━━━━━ SOURCE DATA ━━━━━
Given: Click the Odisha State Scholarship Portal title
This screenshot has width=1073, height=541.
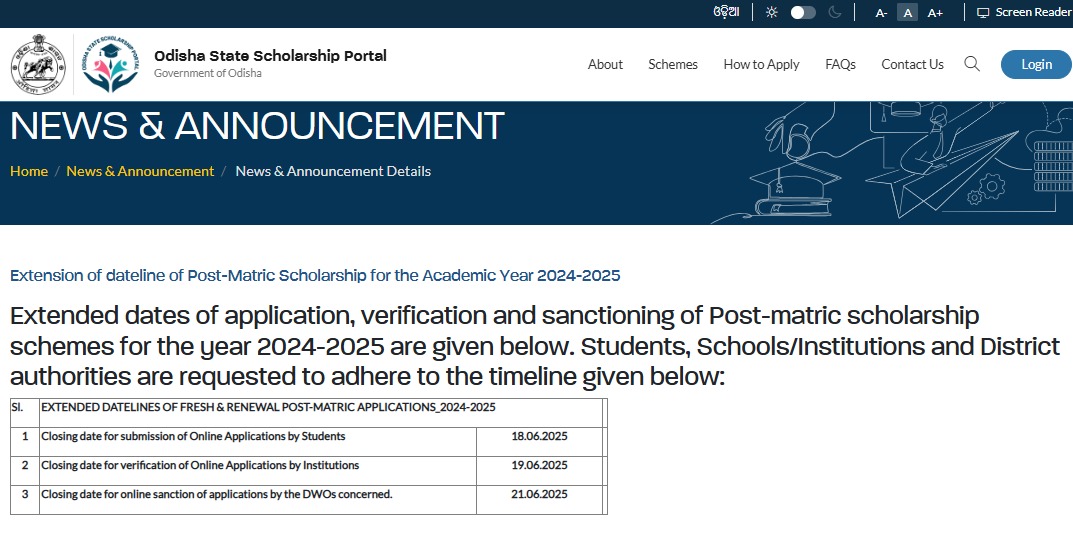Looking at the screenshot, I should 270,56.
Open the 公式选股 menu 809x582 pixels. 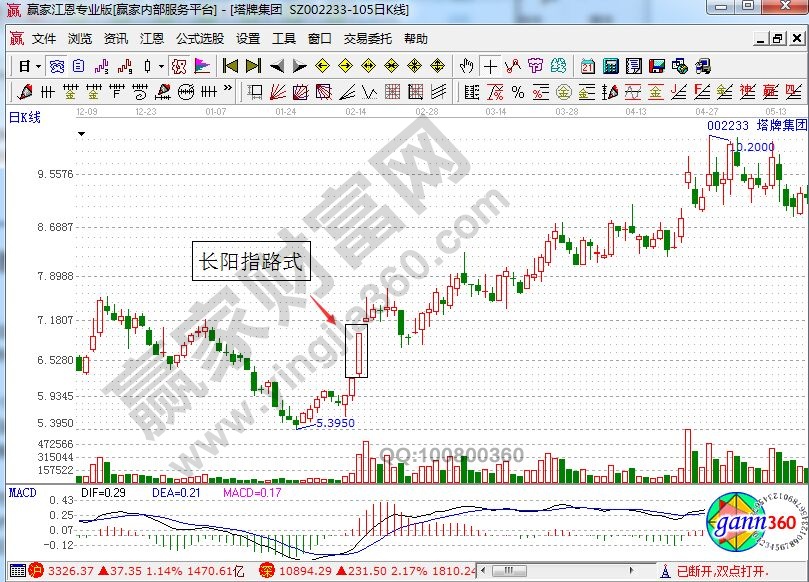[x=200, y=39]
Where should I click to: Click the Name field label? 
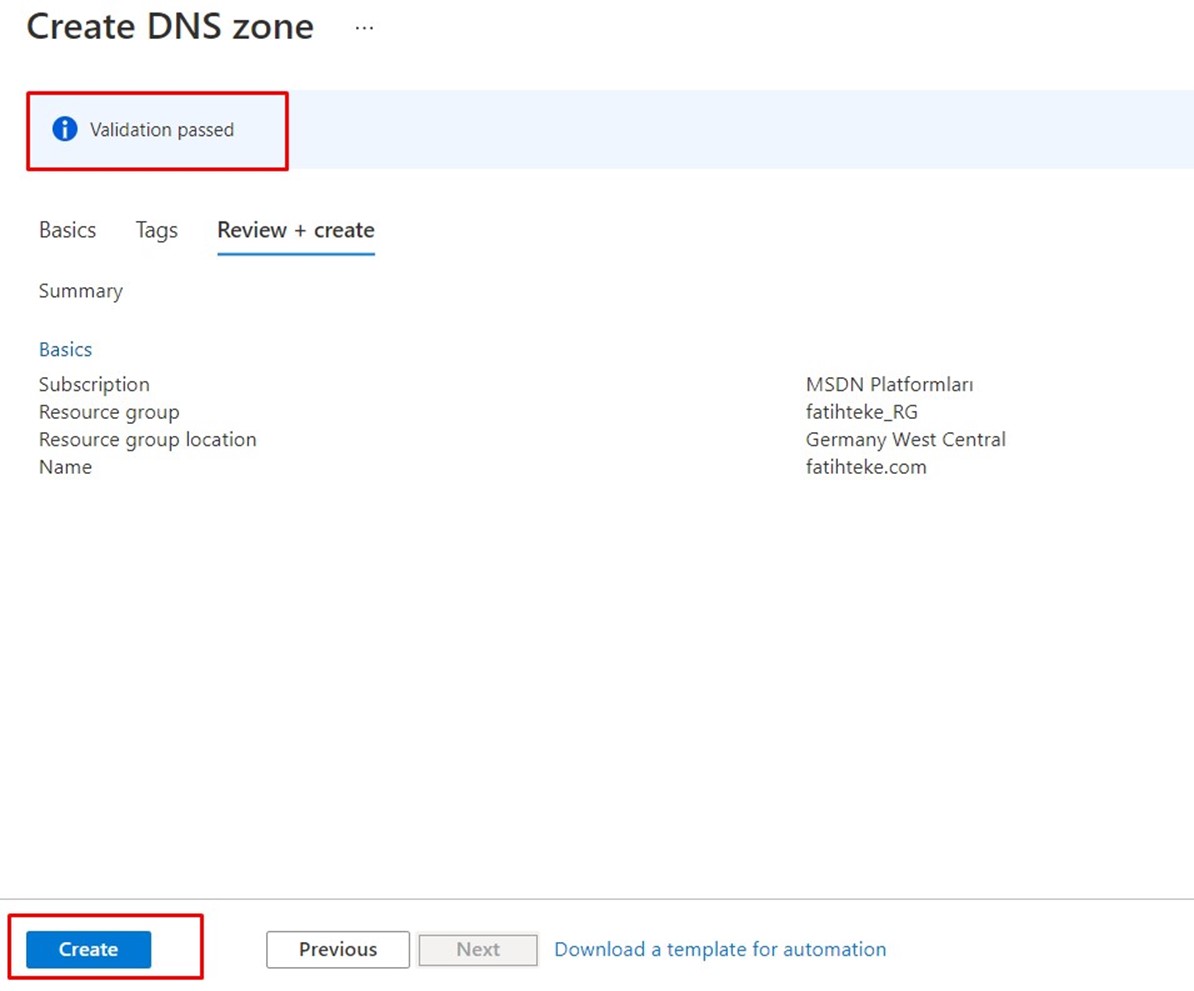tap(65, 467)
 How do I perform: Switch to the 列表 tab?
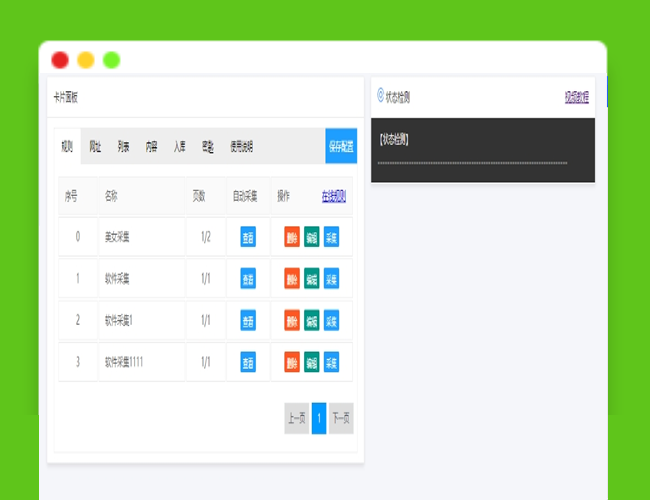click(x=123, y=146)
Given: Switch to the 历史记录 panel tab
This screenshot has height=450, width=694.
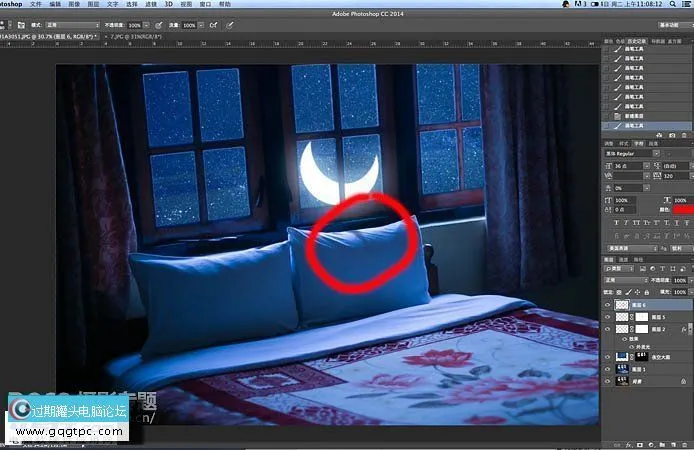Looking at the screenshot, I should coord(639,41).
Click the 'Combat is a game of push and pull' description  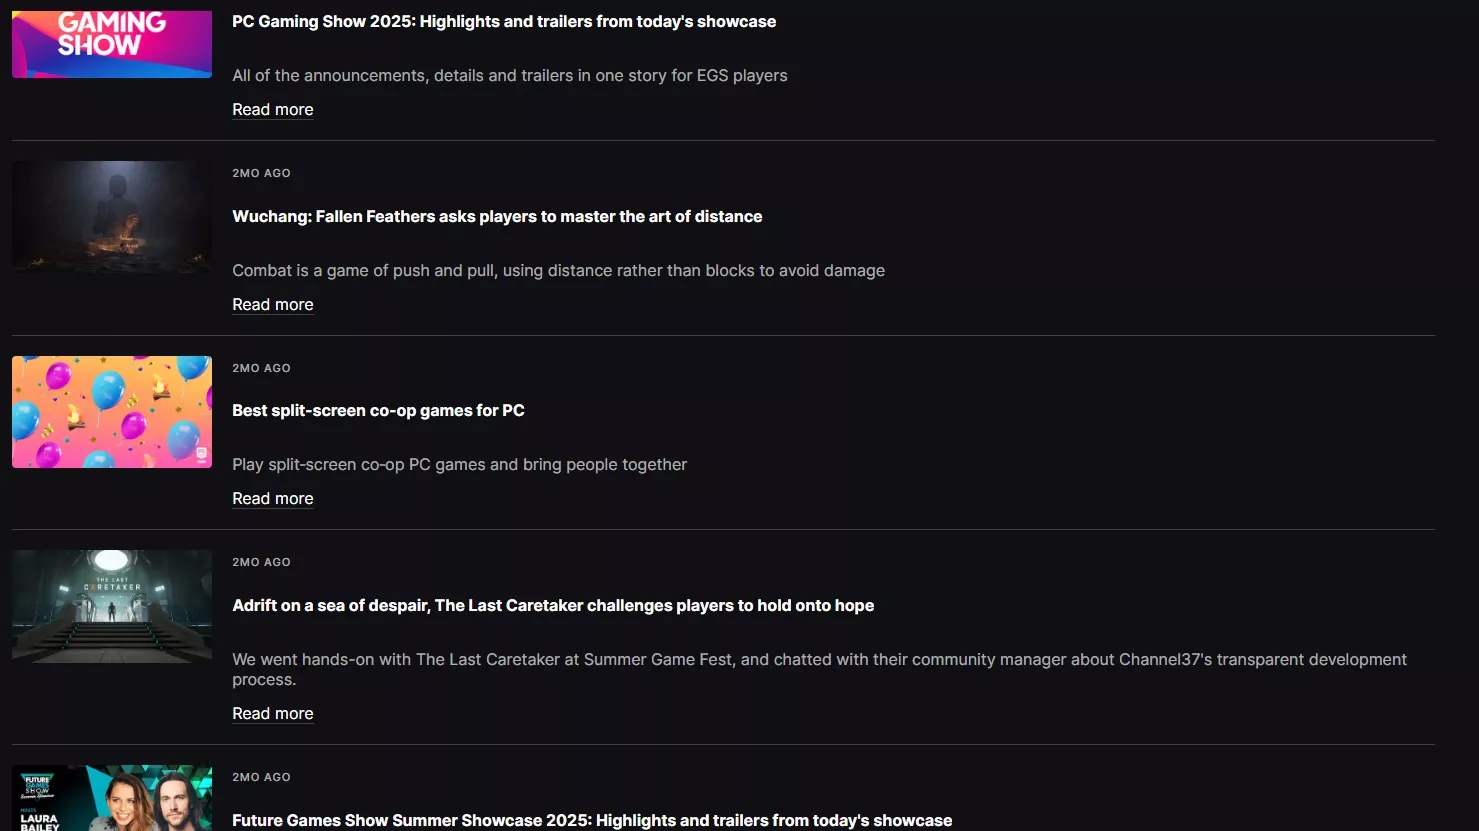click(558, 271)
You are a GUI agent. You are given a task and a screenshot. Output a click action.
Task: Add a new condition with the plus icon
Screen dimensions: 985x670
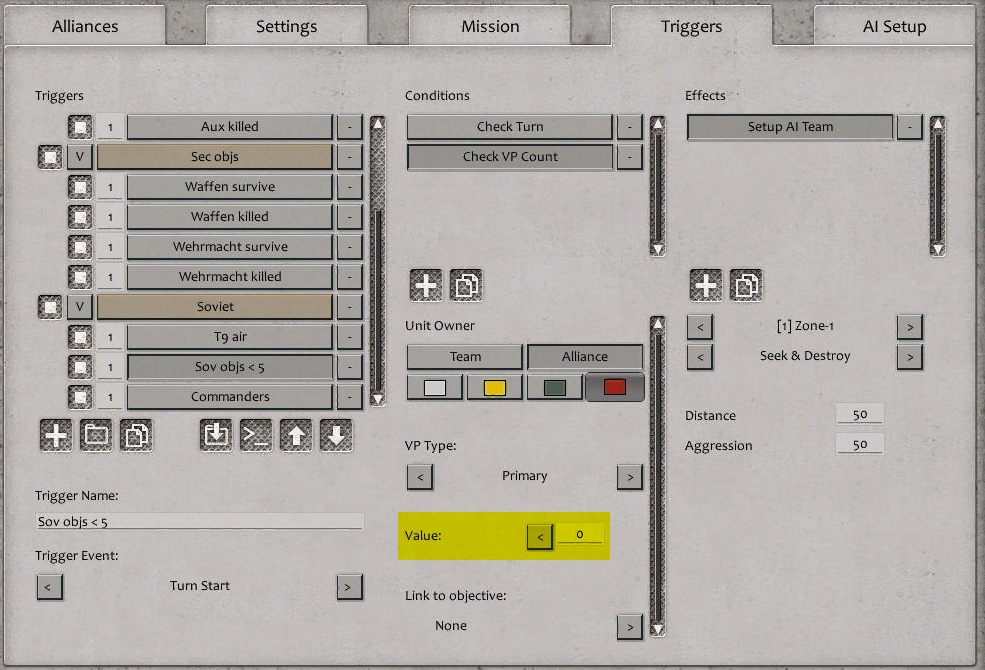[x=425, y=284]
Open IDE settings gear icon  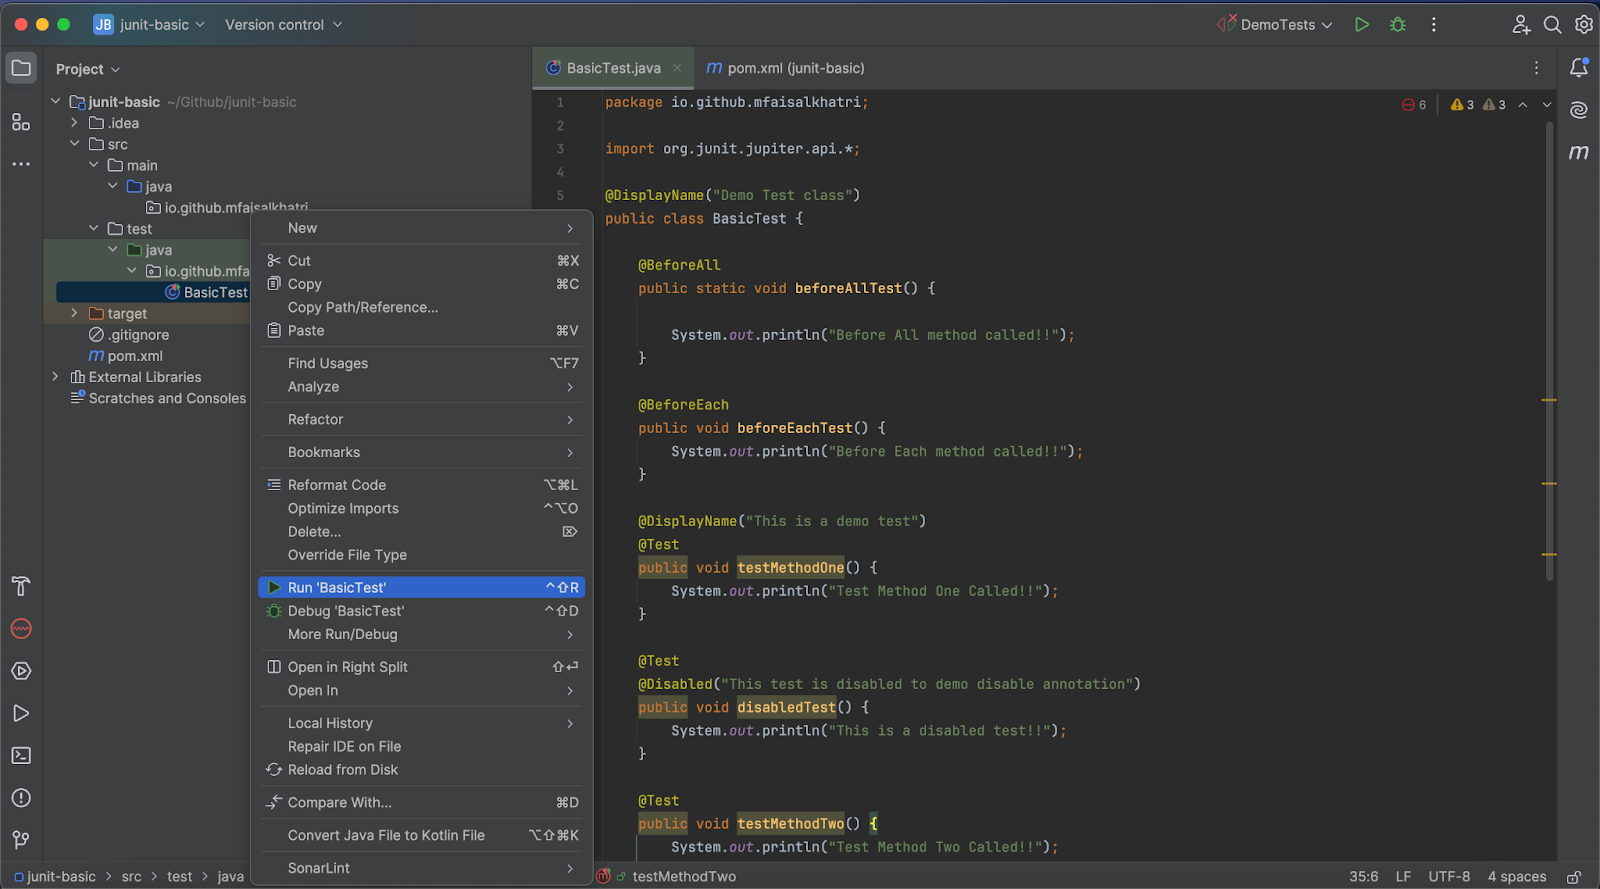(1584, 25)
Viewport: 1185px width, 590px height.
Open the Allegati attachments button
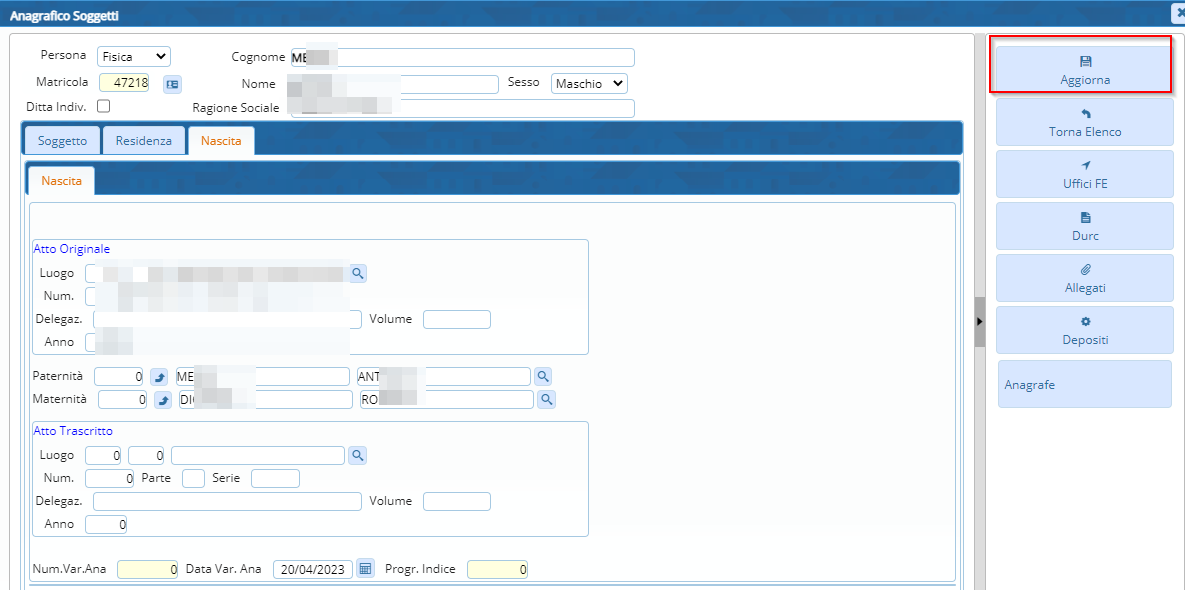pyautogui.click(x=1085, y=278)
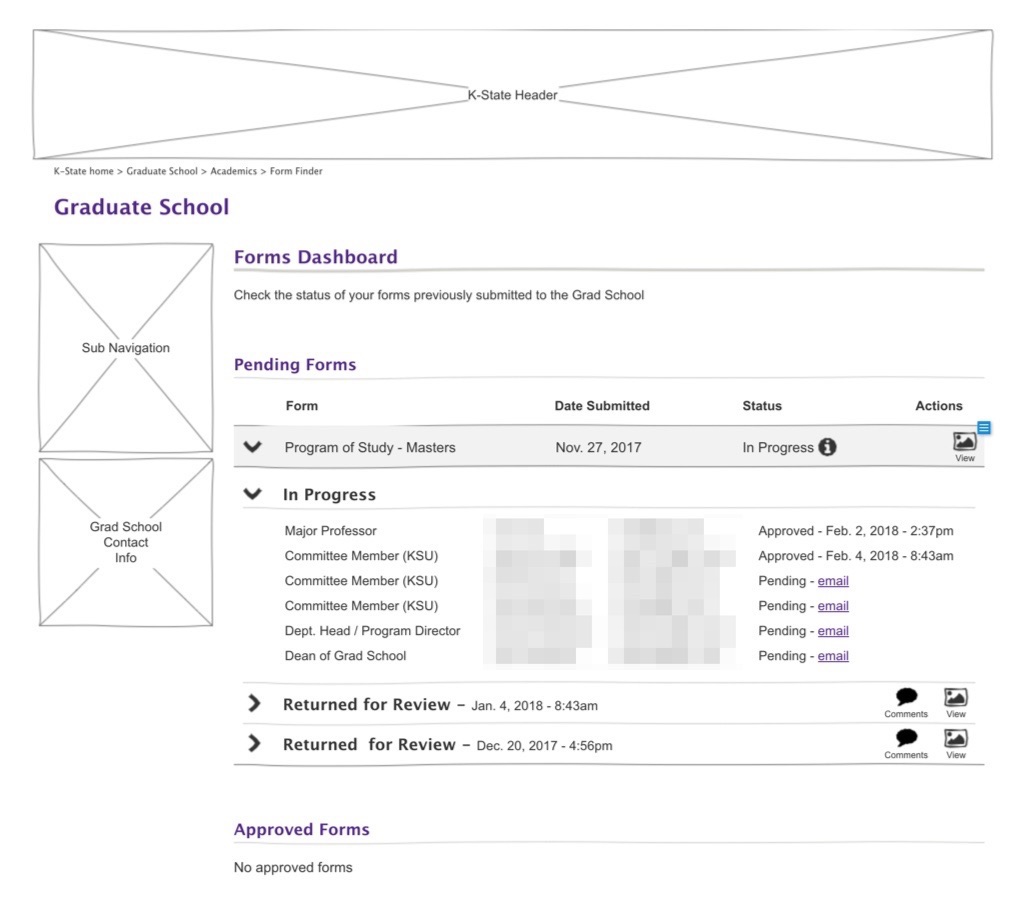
━━━━━
* HOW TO COMPLETE THIS TASK
Find the line containing "Viewport: 1185px width, 590px height." in the records above, then copy it and every line after it exactly, through the last one, without any pictures.

* RESULT OF THE TASK
Viewport: 1185px width, 590px height.
Open the Allegati attachments button
pyautogui.click(x=1085, y=278)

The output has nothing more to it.